● **What this task involves**: Set down the material unchanged, from its first line through the line containing "Action: click(x=902, y=226)", including both of those lines.

● **Records for this exercise**:
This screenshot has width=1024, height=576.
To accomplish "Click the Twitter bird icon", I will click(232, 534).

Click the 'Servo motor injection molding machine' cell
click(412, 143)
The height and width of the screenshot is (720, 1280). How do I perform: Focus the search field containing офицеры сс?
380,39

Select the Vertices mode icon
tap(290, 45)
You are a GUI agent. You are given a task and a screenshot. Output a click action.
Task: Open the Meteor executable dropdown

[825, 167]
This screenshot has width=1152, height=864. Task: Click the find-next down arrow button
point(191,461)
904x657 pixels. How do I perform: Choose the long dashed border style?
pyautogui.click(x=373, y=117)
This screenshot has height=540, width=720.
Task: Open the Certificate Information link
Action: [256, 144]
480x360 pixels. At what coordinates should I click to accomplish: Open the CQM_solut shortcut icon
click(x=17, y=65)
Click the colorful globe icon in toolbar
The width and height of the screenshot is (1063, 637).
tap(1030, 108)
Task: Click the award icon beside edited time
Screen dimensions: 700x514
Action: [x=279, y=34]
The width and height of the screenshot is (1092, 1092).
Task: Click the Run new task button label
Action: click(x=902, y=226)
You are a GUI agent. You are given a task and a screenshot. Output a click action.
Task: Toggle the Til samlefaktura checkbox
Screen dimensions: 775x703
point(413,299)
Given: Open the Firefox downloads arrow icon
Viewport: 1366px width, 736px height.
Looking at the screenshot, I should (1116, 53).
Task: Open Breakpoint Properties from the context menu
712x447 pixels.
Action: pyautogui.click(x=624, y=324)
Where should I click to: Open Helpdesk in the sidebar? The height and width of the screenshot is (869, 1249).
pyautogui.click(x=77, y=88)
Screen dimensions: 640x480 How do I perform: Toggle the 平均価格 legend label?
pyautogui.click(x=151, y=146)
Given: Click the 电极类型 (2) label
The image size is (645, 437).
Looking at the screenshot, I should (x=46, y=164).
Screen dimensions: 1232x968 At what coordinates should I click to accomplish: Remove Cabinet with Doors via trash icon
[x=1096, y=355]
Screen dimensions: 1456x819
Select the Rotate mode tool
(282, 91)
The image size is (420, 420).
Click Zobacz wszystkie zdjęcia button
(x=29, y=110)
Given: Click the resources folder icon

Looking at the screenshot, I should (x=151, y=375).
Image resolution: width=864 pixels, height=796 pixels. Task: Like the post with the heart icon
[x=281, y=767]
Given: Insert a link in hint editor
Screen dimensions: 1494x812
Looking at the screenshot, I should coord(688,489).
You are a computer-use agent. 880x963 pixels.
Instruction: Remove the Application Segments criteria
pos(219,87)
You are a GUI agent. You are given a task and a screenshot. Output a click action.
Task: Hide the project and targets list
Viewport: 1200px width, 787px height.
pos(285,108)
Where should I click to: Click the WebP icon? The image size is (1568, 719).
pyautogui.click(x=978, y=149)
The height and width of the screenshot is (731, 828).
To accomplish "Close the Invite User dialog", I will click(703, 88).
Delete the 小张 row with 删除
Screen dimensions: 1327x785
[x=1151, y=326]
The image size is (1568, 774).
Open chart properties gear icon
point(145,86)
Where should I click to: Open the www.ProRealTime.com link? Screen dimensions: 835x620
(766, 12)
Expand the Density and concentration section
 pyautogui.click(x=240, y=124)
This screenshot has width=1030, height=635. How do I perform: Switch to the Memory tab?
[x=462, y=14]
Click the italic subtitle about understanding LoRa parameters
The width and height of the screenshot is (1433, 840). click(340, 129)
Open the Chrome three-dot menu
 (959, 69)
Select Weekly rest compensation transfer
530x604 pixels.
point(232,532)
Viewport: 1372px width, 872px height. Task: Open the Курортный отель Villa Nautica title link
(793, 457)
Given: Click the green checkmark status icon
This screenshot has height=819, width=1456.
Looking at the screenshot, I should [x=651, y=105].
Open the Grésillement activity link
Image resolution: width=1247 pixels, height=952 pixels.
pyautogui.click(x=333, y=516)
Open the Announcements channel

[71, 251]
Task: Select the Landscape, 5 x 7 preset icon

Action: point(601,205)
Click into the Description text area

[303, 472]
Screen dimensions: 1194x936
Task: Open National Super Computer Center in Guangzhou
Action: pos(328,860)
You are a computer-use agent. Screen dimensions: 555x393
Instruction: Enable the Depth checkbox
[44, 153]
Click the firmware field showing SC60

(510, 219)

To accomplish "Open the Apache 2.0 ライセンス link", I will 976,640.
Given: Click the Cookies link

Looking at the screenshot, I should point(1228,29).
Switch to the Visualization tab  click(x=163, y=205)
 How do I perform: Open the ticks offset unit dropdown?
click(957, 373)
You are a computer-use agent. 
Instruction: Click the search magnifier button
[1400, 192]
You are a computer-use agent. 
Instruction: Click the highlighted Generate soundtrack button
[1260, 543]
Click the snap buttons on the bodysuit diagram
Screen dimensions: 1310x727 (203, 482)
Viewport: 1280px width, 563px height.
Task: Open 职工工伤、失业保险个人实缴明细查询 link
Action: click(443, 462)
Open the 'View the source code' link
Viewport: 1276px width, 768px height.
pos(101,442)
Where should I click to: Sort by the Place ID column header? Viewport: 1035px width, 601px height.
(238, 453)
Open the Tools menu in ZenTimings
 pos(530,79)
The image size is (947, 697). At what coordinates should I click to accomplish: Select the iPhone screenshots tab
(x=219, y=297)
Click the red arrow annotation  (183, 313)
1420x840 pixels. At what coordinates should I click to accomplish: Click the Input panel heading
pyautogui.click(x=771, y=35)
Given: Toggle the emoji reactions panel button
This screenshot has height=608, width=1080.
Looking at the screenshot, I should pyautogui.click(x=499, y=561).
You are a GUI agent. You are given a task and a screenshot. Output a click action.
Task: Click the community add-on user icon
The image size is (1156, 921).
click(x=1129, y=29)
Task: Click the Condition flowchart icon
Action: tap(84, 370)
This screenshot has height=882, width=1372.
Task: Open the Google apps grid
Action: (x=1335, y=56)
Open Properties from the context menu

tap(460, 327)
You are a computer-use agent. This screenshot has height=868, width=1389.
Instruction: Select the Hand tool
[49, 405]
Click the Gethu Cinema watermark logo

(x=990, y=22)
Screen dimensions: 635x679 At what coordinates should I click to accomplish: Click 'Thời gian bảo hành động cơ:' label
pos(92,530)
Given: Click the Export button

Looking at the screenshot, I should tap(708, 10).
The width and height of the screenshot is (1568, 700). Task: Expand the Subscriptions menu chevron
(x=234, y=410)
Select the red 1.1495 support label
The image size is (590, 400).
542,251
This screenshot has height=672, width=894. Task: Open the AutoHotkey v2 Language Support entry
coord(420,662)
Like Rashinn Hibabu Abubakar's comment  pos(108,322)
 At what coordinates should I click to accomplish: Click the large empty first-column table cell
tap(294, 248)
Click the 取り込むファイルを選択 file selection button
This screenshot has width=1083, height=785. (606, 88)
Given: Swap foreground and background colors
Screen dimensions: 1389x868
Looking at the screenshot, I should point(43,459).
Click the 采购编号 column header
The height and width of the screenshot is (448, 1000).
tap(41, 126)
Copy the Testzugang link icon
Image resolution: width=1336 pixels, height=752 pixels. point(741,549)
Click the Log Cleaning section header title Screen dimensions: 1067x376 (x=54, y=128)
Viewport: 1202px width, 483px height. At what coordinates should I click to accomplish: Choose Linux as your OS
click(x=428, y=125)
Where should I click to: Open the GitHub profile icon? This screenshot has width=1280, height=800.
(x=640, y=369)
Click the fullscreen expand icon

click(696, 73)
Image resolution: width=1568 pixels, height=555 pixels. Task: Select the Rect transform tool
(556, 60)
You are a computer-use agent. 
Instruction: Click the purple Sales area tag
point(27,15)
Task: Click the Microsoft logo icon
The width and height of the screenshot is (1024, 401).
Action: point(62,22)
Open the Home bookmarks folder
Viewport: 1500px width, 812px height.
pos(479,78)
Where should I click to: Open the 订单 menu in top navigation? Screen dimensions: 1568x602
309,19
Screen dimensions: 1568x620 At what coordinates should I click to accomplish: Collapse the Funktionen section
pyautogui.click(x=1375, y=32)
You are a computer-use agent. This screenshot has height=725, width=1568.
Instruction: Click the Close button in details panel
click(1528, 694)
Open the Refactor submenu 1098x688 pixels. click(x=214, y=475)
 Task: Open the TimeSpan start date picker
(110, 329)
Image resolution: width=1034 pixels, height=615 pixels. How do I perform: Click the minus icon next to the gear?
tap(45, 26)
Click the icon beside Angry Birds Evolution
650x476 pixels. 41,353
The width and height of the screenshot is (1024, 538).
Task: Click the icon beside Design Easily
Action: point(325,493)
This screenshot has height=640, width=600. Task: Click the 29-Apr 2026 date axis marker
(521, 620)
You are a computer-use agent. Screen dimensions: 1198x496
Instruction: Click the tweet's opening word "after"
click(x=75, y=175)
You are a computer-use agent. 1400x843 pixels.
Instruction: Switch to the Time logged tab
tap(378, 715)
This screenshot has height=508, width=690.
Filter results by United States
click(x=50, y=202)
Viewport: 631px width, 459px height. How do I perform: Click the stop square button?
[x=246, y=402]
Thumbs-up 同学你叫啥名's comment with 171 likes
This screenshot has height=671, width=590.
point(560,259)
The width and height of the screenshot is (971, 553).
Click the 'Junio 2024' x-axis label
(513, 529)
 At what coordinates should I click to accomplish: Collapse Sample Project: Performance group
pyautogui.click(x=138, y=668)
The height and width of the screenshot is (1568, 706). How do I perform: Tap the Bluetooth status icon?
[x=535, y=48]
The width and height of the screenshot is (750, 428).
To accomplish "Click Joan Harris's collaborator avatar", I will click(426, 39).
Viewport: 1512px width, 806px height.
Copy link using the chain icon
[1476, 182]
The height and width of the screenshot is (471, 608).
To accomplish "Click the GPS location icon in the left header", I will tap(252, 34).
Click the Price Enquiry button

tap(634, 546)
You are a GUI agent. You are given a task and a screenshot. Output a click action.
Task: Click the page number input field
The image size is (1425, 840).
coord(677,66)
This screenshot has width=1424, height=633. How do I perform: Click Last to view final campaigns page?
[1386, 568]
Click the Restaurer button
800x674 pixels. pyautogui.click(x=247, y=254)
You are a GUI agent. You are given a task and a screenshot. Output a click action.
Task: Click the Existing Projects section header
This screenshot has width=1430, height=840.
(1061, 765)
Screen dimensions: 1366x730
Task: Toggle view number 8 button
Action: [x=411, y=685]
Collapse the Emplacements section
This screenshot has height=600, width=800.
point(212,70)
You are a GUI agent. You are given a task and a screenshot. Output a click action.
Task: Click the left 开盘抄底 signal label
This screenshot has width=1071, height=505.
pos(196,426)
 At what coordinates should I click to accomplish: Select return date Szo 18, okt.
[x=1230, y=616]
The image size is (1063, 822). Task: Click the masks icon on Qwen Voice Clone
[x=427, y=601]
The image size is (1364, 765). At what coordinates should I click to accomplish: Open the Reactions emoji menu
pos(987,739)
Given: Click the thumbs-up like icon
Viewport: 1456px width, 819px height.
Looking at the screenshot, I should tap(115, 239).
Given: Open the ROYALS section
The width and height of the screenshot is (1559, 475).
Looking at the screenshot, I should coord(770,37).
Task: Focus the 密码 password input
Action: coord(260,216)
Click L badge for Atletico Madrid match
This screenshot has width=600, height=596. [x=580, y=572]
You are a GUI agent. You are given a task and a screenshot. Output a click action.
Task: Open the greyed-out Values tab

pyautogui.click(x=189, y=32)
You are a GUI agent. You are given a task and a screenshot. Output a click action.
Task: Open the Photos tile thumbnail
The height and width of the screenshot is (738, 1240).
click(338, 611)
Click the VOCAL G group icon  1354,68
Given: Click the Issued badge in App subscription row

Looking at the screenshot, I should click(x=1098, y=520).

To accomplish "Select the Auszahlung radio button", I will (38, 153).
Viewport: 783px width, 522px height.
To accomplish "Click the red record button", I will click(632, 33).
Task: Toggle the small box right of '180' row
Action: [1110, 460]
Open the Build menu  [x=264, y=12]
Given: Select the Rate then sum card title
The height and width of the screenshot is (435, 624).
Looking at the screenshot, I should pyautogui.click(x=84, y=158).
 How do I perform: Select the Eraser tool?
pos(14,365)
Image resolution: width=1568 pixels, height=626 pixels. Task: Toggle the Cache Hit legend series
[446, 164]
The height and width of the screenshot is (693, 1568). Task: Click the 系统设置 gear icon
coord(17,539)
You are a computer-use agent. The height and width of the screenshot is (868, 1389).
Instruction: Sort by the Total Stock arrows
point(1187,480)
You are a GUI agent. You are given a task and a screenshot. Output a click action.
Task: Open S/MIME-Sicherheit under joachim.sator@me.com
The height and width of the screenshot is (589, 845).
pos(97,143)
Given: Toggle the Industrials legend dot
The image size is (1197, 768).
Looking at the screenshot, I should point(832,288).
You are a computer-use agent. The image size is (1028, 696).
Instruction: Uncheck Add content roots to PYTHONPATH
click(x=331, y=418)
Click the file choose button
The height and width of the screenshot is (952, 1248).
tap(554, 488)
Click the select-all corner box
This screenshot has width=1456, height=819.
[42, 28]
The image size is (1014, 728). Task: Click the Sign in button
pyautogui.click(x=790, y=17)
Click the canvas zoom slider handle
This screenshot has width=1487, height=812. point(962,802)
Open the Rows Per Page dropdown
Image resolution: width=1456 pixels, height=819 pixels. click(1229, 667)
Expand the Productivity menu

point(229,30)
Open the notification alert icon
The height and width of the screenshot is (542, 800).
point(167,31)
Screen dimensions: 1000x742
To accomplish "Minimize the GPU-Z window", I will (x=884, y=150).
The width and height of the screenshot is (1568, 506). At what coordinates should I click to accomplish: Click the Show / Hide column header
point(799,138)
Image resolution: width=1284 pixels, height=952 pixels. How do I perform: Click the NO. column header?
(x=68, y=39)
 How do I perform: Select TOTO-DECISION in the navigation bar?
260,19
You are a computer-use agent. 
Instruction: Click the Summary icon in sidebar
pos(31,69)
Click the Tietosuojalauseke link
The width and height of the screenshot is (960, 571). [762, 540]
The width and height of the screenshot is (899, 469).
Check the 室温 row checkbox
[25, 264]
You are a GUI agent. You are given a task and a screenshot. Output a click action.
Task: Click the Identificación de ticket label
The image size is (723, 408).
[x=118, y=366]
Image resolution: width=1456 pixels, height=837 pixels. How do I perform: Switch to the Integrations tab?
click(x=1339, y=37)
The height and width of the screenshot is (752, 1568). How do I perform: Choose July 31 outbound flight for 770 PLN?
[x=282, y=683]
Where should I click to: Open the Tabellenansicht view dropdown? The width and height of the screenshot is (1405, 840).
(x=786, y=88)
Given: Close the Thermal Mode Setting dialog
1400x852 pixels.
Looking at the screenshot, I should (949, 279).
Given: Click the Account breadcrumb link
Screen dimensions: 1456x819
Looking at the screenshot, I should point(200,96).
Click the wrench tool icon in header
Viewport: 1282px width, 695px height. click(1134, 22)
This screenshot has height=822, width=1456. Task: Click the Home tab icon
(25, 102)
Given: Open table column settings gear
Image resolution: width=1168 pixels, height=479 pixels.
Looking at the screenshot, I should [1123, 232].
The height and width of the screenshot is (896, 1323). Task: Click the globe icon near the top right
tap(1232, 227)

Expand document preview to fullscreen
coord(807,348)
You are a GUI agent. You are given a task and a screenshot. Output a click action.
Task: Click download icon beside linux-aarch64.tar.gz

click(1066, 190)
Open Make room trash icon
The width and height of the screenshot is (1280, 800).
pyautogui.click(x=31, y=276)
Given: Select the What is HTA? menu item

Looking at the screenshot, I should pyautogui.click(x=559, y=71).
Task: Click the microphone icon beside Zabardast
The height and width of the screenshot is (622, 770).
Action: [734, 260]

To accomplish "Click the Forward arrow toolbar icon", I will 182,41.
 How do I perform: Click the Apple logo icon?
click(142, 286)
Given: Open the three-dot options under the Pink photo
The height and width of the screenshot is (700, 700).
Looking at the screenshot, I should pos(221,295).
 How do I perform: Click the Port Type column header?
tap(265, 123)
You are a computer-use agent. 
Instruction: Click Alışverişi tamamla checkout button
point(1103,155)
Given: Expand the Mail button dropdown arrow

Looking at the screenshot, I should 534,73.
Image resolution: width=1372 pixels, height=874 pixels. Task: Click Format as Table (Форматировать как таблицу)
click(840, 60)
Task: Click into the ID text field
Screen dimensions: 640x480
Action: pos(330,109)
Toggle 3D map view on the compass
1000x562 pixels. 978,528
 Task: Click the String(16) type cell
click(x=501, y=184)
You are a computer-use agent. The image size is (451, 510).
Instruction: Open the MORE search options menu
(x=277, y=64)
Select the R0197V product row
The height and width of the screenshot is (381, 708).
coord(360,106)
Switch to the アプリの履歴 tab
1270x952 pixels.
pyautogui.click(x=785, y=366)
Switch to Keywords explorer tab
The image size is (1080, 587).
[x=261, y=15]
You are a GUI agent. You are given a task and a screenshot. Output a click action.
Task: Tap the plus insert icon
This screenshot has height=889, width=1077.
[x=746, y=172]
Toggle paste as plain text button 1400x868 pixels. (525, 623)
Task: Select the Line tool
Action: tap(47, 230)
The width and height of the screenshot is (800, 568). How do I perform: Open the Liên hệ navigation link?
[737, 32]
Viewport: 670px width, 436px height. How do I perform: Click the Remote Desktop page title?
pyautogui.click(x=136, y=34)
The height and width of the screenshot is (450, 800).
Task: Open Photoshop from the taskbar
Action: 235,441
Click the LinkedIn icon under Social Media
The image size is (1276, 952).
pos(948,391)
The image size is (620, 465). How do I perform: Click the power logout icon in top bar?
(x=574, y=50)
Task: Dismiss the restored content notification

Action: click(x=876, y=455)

● **Solved exercise**:
This screenshot has width=1024, height=576.
To accomplish "Click the Twitter bird icon", I will click(232, 534).

Click the 'Servo motor injection molding machine' cell
click(412, 143)
The height and width of the screenshot is (720, 1280). How do I perform: Focus the search field containing офицеры сс?
380,39

Select the Vertices mode icon
tap(290, 45)
You are a GUI agent. You are given a task and a screenshot. Output a click action.
Task: Open the Meteor executable dropdown

[825, 167]
This screenshot has width=1152, height=864. Task: Click the find-next down arrow button
point(191,461)
904x657 pixels. How do I perform: Choose the long dashed border style?
pyautogui.click(x=373, y=117)
This screenshot has height=540, width=720.
Task: Open the Certificate Information link
Action: [256, 144]
480x360 pixels. At what coordinates should I click to accomplish: Open the CQM_solut shortcut icon
click(x=17, y=65)
Click the colorful globe icon in toolbar
The width and height of the screenshot is (1063, 637).
tap(1030, 108)
Task: Click the award icon beside edited time
Screen dimensions: 700x514
Action: [x=279, y=34]
The width and height of the screenshot is (1092, 1092).
Task: Click the Run new task button label
Action: click(x=902, y=226)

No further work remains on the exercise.